Daneshmehr, Mohammad Ali
Iran University of Medical Sciences, Iran
Dr. Mohammad Ali Daneshmehr has studied pharmacy at Tehran University of Medical Sciences (TUMS), and graduated in 1990. He started his career in Shahid Beheshti University of Medical Sciences (SBMU) as an instructor. In 1993 he pursued his studies in University of Manchester, UK in medicinal chemistry and got PhD (2001) on ligands in DNA minor groove. He has been working since, in different parts of Iran as founder of a number of pharmacy schools including Hamadan (UMSHA), Kermanshah (KUMS) and currently Iran University of medical Sciences (IUMS). Fields of interests includes natural products as lead compounds to find new drugs.

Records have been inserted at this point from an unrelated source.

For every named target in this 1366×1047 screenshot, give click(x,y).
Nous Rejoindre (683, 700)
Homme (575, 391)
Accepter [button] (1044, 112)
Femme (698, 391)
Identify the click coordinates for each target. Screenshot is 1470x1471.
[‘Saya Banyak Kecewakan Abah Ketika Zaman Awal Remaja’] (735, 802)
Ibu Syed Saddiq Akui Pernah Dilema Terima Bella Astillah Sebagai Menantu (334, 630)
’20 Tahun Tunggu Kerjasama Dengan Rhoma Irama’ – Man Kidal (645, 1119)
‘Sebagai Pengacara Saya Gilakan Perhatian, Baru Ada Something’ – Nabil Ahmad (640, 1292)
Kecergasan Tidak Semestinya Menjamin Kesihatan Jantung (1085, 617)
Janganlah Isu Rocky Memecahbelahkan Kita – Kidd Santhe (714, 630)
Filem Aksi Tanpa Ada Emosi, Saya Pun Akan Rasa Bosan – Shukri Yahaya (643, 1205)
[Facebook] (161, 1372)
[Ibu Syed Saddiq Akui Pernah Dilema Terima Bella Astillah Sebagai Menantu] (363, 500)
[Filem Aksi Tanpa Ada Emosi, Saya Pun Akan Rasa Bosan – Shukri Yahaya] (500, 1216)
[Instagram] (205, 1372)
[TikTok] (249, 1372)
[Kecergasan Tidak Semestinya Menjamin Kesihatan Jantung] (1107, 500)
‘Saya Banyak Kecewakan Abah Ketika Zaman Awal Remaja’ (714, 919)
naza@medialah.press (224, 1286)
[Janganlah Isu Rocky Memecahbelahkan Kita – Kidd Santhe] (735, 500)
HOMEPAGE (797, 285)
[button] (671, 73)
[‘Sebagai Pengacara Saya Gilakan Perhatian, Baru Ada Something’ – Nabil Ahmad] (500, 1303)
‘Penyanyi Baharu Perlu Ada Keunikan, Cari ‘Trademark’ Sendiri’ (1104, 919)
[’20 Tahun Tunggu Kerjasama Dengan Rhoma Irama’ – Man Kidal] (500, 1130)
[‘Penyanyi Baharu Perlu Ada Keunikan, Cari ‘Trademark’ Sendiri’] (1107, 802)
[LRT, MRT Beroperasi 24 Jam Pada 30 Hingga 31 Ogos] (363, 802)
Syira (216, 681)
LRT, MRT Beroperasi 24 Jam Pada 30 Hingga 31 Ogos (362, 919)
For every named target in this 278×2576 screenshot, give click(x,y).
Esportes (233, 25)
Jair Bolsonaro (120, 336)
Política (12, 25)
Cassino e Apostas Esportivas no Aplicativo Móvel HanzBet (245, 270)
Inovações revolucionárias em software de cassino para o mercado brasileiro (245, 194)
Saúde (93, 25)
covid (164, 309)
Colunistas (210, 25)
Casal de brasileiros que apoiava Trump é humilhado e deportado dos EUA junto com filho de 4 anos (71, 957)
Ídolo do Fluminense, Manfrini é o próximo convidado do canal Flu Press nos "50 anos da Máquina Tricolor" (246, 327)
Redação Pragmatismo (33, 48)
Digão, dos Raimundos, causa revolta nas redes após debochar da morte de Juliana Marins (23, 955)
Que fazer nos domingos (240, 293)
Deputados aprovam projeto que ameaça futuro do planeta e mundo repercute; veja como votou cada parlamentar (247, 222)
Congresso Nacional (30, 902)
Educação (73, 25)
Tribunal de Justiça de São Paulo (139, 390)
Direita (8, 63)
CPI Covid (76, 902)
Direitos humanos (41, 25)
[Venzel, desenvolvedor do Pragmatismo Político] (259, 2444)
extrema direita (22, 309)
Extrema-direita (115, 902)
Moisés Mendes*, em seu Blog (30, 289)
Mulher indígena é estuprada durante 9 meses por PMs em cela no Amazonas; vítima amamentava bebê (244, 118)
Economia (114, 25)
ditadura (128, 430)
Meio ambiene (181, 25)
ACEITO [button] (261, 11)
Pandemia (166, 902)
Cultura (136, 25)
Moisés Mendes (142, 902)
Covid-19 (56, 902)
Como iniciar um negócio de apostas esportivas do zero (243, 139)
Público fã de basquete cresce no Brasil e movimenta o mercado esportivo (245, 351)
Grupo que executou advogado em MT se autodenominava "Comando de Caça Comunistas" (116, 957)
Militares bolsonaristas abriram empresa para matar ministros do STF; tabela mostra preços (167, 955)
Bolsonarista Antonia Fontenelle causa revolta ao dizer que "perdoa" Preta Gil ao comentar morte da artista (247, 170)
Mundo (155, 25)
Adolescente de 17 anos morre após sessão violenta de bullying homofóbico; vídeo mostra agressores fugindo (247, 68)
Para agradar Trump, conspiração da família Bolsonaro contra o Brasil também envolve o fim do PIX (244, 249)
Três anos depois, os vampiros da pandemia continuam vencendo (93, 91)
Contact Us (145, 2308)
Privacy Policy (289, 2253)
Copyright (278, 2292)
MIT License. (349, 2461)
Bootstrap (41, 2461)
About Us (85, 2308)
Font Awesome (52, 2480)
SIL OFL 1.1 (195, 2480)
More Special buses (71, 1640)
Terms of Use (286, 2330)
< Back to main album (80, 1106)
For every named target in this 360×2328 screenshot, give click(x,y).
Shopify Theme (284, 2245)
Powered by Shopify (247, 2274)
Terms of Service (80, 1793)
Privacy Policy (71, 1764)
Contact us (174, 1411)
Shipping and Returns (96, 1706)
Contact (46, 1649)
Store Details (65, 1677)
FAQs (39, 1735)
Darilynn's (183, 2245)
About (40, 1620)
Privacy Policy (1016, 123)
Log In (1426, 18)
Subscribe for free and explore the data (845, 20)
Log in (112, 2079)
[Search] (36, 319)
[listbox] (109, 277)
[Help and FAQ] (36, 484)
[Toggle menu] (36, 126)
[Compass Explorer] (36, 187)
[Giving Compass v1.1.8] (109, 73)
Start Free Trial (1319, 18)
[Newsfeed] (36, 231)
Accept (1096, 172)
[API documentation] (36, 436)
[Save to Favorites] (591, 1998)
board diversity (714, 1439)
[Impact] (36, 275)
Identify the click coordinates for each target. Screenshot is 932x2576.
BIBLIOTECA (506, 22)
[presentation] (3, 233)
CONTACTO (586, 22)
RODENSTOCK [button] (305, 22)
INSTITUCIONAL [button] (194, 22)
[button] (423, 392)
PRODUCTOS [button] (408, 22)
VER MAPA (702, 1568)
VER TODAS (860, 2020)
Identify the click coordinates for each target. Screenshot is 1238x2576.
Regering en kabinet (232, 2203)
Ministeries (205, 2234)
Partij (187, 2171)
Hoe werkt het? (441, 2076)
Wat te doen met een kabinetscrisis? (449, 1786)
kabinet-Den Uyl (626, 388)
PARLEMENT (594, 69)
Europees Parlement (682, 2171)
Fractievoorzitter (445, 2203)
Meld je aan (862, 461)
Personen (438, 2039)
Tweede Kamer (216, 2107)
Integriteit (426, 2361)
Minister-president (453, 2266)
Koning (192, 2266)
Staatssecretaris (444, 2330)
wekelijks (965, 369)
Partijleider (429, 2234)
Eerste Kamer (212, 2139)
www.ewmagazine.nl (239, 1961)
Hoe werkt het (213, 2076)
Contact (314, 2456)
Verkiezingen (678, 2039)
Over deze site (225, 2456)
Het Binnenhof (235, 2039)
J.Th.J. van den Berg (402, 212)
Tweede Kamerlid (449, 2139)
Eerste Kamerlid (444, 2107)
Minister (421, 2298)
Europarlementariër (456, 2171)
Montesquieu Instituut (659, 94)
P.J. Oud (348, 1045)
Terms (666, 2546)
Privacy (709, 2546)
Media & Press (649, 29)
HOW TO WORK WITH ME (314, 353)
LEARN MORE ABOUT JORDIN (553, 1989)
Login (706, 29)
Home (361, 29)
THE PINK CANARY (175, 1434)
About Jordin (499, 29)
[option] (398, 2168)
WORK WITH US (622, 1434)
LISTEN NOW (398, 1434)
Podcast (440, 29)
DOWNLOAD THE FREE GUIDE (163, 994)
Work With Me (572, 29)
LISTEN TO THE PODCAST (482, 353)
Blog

Acute respiratory tract infections account for millions of lost effective work or school days, healthcare clinic visits, antibiotic prescriptions, hospital admissions and eventually morbidity or even mortalities. International tourism including religious pilgrimage to overcrowded destinations considerably increases the chance for dissemination of such contaminations. As an example, Hajj is a world wide ceremony that can affect every country with Muslim sub-population regarding surge of multi-microbial and drug resistant respiratory tract infections. Therefore disease prevention in the involved societies would be highly life and cost saving. Besides use of common antibiotics that has major drawbacks, natural immune boosters are viable and accredited options in this field. Echinacea supplements are well-known for immune-modulation and anti-flu effects. They have all characteristics that recommended by CDC to fight flu: immune augmentation, evidence-based preventive value and anti-viral (microbial) properties without promoting any resistance or life-threatening adverse reactions. Echinacea vastly grows in different geographical teritories, is reasonably affordable and easily accessible almost all over the world just like in Iran. As we published in a recent review article, there is a huge amount of evidence that shows promising results for Echinacea in both prevention and treatment of respiratory tract infections especially in high risk populations and would be potentially useful in susceptible travelers. There will be a great opportunity to prevent respiratory tract infections related to international gatherings and their infectious adverse consequenses with standard protocls for supplementation of natural products like Echinacea after adequate examinations via goal-directed clinical trials.